The day before the tournament opener, Mateja does inventory to make sure he has all the medical supplies he needs.

“A few years ago, we needed three sets of crutches in the first two days,” said Mateja, who has dealt with all kinds of injuries.

He recalls a boy tearing a knee ligament several years ago and needing subsequent surgery, and a girl dislocating her kneecap last season.

In addition, he is usually pressed into duty taping ankles.

“Some years, I’ll tape quite a few ankles, or maybe you’ll do four or five a day. You never know,” said Mateja, who also treats cuts and bruises.

If a player is bleeding, he or she must come out of the game until the bleeding stops.

He noted that some of the Class B schools now have their own athletic trainers.

Mateja said he prefers the Cross Insurance Center to the Bangor Auditorium, primarily for health reasons.

“After being at the Auditorium for 10 days, I didn’t feel right for a few days after [it ended] because of the dust and the atmosphere there. My health has been better after the Cross Center tournaments,” he said.

One of his fondest game memories is Joe Campbell’s basket at the buzzer as Bangor beat heavily favored Deering 57-56 on St. Patrick’s Day, 2001.

“A guy jumped over my shoulders to get on the floor,” Mateja said.

All three recalled the half-court shot by Brewer’s Jason Leighton that beat Mt. Blue of Farmington in 1995.

“Brewer fans rushed the floor and everyone piled on top of Leighton. He was saying, ‘Get off me, I can’t breathe.’ [Brewer coach] Mark Savage and I were pulling fans and players off him,” Soucy said.

Bubar began working out back at the Bangor Auditorium where the officials and cheerleaders were and eventually took over at the microphone, announcing lineups, substitutions and baskets.

She has done the announcing for more than 20 years and does it for Brewer High games. Sean Stackhouse and Reid Durost are the others who share the announcing duties with her.

“I see so many people from the Blaine-Mars Hill area,” said Bubar, a Blaine native and 1972 graduate of Central Aroostook High School in Mars Hill. “It’s fun to watch the children and grandchildren of people I know out there playing. It’s like old home week. It’s nice to catch up with people.”

She said the North tournament is a unique experience, one that leaves an impression on visitors who haven’t seen a game in Bangor previously.

Last year, the sound system didn’t work for the first half of a game Bubar was working.

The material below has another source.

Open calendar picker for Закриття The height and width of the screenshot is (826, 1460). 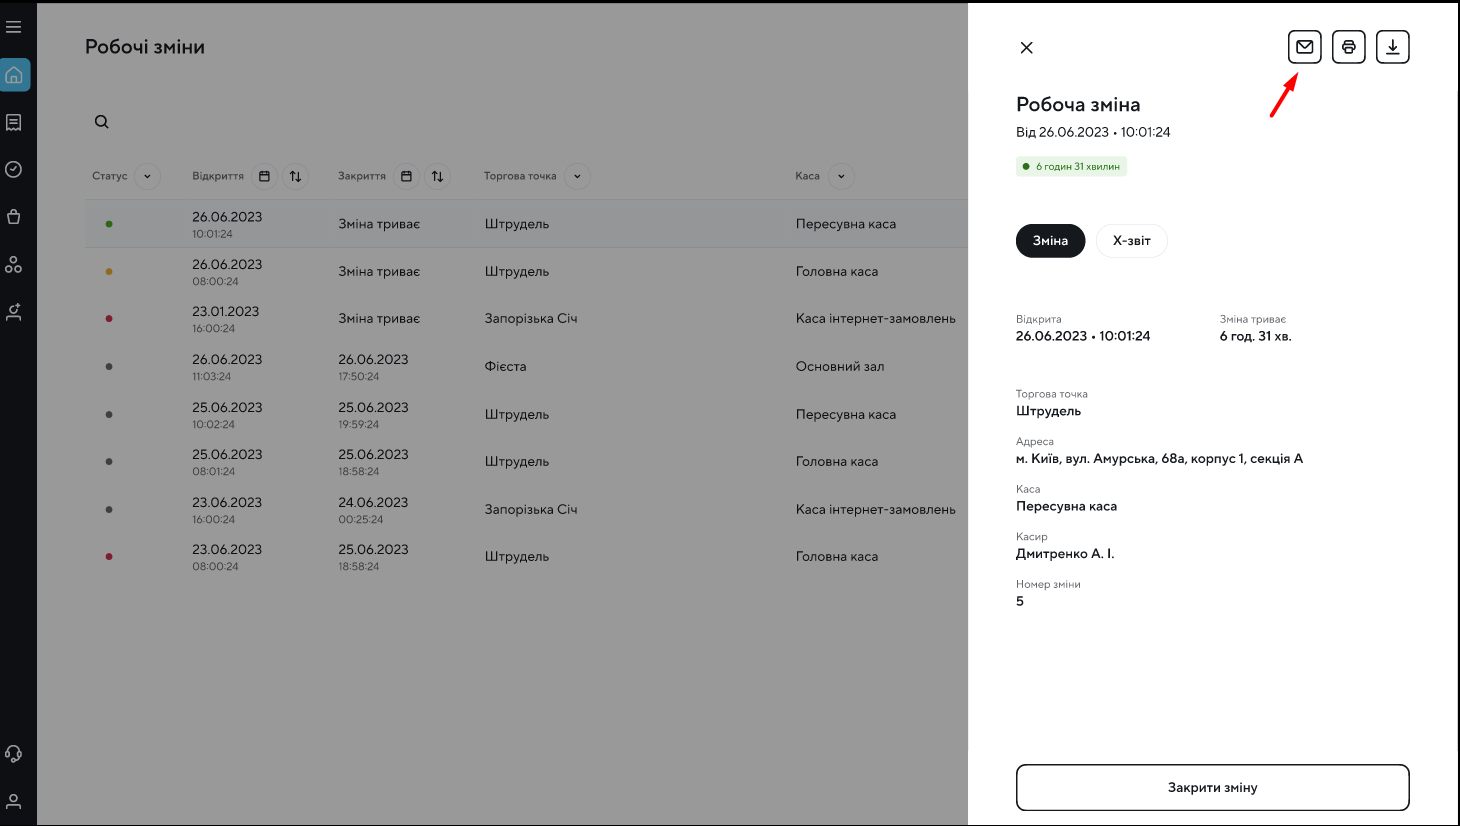(406, 176)
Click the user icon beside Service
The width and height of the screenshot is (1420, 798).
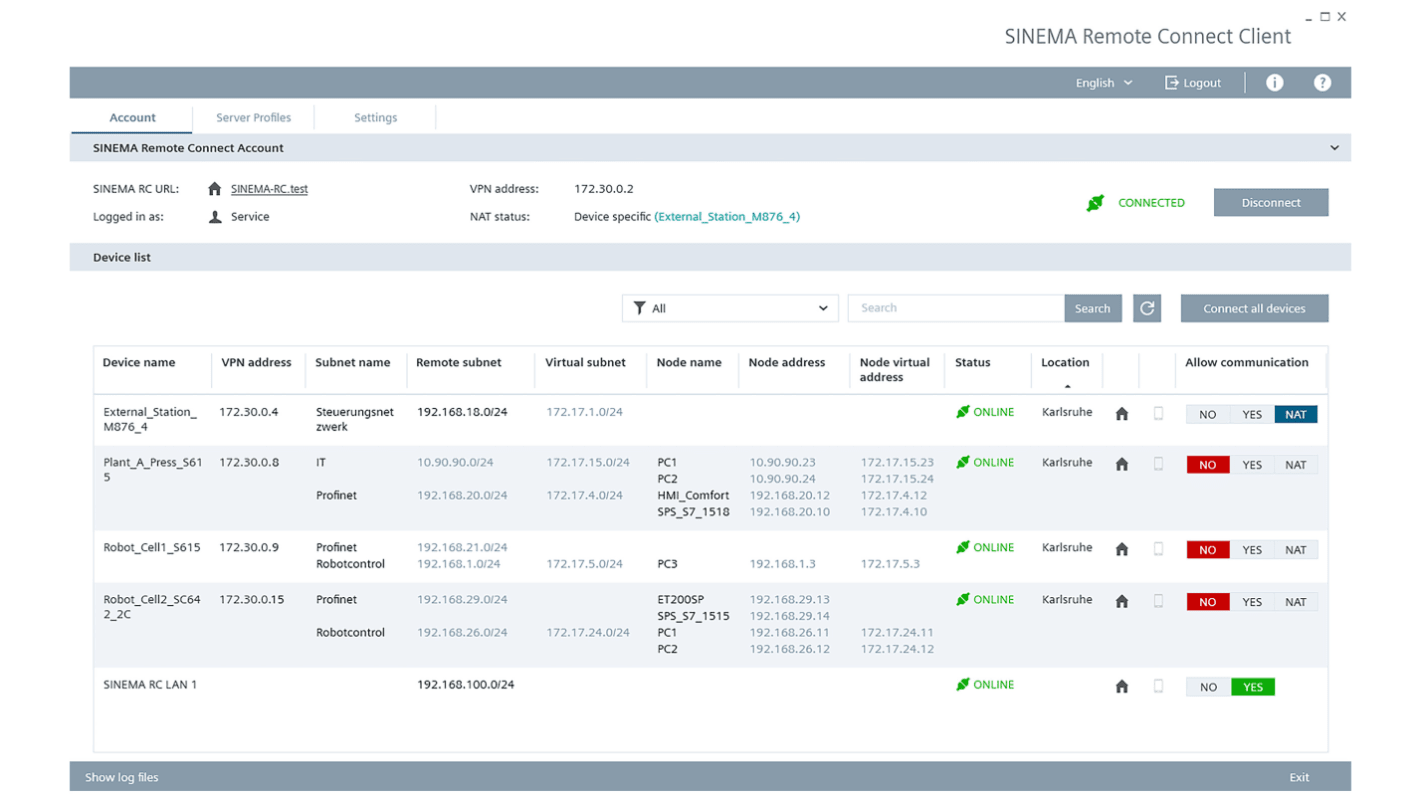[213, 216]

“I just sat there, then I realized what [the P.A. system] means to people because they don’t know what’s going on [without] it,” Bubar said. “It’s nice to be able to let the audience know what’s going on.”

Six people work together at the scorer’s table, Burbar said.

There are two people keeping the scorebook and one is a spotter along with the public address announcer, the clock operator and an assistant, she said.

Bubar checks with the coaches before the game to get the proper pronunciations of the players’ names. Table personnel will consult with each other if they are not sure who scored a basket.

The Cross Insurance Center and the Bangor Auditorium each had their charms, according to Bubar.

“The Cross Center is a lot more comfortable and the acoustics are a lot better,” Bubar said. “But there is something about the old Bangor Auditorium and what that place was like when it was jam-packed. It had an aura.

“But the Cross Center is serving its purpose. It’s a nicer, safer, cleaner place and has more locker room space,” Bubar said.